There were two recessions at the start of the 1980s, a short, aborted one from January 1980 until July 1980 and then a doozy from July 1981 until November 1982 engineered by Fed Chairman Volcker to successfully end double-digit inflation. The DOW fell 24% from April 1981 to August 1982.

The next bear market occurred very swiftly, a 36% slump between August and October of 1987. There had been no recession before, and none ensued after. But inflation had accelerated from 1.1% in December 1986 to 4.5% by October 1987, and the Fed changed chairman in August. More than half of that bear market occurred on its final day.

The next recession did not start until July 1990 and lasted for eight months. The Gulf War and oil shock that proceeded such were factors. So was a tighter monetary policy to contain the inflationary ripples of the oil price shock and rising debt.  From July 1990 until October 1990, the DOW fell 21.2%.

The 1990s came in like a lion and ended the same way. Led by the burst bubble of dot-com companies and a number of corporate governance scandals, the Dow slumped 38% from January 2000 to October 2002. The recession from March 2001 to November 2001 also encompassed the 9-11 terrorist attacks.

America’s most recent recession from December 2007 to June 2009 was also its severest since the Great Depression. An associated bear market in the Dow from October 2007 to March 2009 depressed the index by 54%. Both economy and stocks took their cue from a busted housing market, which investment industry experts said could never happen on a national scale. The subprime debt crisis went viral through the global financial system.

Market corrections, that is setbacks of at least 10% but not over 20%, can happen from old age, but the same cannot be claimed about bear markets. The examples since the 1950s have mostly occurred near recessions, and accelerating inflation and/or Fed tightening were involved in the few exceptions.
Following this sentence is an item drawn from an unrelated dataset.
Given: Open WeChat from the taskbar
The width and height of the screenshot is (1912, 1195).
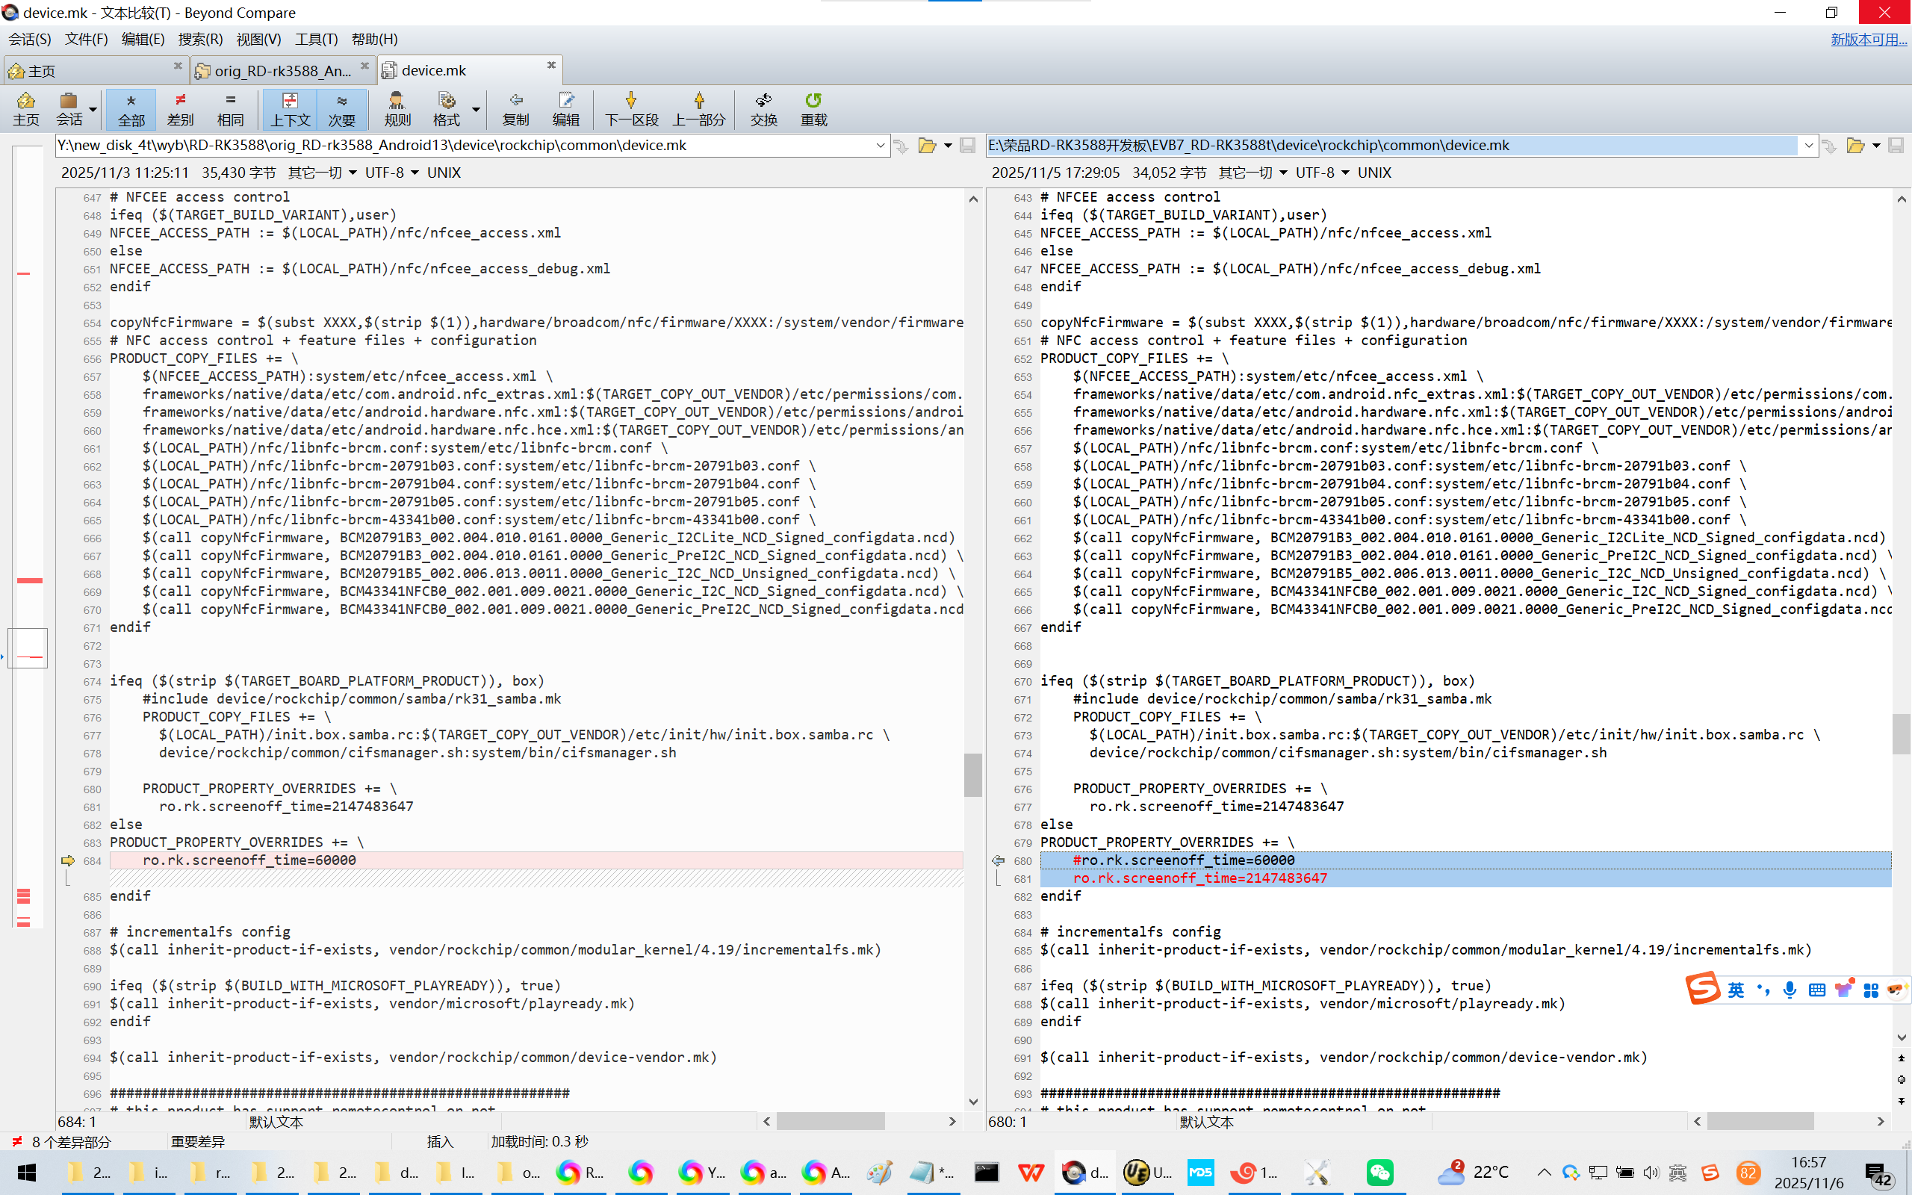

Most of the bear markets had multiple causes, or imbalances if you will. There is still some ways for share prices to fall before the current downturn qualifies as a bear. But given it’s momentum, a breach of the 20% threshold hardly seems out of the question in light of  the confluence of political chaos, the investigation into Russian meddling in the U.S. election,  and saber-rattling over trade and the development of nuclear weapons in North Korea and Iran. If the stocks keep dropping, Fed officials will likely become less cavalier about dismissing weakening share prices as a risk factor to the economic expansion.